----- Dataset excerpts

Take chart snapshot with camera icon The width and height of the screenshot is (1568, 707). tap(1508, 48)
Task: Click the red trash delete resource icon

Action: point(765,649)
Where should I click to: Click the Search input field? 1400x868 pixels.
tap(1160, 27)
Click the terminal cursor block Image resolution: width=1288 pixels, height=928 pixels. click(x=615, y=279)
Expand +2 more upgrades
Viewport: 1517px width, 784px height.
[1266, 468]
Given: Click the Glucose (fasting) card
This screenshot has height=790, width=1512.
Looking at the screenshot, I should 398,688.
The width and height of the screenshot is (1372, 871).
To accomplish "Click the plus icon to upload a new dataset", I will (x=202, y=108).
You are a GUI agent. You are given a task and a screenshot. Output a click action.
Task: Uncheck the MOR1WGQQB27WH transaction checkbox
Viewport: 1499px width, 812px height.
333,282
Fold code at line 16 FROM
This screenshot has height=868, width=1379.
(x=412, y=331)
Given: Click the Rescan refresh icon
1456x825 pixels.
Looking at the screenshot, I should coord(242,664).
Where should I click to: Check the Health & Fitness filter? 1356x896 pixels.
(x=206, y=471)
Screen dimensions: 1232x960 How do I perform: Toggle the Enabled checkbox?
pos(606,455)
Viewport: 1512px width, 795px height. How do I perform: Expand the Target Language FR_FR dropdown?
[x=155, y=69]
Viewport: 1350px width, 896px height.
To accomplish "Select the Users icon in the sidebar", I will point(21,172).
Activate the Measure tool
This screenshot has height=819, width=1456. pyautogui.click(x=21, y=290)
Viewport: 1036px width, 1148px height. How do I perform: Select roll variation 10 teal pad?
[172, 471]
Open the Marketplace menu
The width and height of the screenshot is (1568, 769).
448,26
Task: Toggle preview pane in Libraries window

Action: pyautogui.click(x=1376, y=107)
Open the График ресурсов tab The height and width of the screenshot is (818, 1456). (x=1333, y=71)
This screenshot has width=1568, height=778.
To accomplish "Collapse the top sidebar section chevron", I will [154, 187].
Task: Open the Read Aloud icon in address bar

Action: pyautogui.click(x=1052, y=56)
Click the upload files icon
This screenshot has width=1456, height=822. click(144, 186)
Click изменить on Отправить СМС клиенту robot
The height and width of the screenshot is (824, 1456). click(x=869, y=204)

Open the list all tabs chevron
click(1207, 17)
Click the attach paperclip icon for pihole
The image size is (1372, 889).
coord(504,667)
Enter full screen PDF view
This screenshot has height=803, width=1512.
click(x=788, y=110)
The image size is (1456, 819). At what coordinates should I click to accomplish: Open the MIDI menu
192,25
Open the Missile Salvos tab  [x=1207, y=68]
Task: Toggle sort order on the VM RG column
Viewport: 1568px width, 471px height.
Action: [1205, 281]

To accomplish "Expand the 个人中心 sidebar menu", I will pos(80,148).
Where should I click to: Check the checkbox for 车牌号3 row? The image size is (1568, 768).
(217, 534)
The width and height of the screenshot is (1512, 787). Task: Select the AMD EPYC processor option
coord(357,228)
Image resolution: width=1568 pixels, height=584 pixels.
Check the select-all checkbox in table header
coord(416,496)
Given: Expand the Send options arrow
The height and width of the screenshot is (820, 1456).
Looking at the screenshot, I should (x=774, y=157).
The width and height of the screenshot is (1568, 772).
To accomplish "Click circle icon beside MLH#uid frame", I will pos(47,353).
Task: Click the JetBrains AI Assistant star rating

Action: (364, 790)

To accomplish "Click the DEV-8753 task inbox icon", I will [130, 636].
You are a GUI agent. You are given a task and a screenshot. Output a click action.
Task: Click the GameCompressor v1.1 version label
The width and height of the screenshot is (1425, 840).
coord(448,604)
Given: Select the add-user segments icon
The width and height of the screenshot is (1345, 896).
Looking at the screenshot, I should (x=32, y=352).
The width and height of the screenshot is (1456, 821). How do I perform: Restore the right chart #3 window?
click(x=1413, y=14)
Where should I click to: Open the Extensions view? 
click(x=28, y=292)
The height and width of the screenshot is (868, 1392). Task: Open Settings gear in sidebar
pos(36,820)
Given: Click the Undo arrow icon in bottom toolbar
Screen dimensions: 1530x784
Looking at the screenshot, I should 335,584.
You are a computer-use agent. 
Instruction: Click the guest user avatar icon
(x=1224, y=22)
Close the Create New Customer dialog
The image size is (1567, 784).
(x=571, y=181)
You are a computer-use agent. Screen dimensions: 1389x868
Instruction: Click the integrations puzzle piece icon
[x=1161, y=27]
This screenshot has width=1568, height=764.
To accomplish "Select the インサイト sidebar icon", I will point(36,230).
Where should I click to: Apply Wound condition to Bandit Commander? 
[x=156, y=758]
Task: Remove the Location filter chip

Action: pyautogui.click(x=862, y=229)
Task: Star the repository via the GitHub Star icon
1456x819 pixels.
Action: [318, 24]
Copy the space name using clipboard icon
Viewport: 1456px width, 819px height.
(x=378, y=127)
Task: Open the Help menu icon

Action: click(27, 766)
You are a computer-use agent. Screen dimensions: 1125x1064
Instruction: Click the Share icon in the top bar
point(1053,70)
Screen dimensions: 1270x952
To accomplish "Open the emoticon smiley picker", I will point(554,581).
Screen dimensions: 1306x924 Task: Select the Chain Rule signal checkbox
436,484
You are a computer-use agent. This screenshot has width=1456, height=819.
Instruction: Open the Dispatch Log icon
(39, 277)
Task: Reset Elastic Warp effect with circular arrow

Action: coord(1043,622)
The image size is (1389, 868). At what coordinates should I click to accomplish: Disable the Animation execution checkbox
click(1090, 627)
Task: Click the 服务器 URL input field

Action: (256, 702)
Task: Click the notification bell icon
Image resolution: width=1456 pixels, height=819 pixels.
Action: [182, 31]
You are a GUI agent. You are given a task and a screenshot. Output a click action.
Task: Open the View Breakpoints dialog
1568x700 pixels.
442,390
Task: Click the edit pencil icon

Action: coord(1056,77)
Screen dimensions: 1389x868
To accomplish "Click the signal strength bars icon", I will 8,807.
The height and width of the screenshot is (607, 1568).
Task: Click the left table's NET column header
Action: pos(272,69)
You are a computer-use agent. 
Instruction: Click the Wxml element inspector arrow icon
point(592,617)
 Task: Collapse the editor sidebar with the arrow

----------

§ Goal of the exercise
Locate the lines above that hold the word "Collapse". Show every one of them.

§ Answer to the exercise
To accomplish "Collapse the top sidebar section chevron", I will [154, 187].
 Task: Collapse the editor sidebar with the arrow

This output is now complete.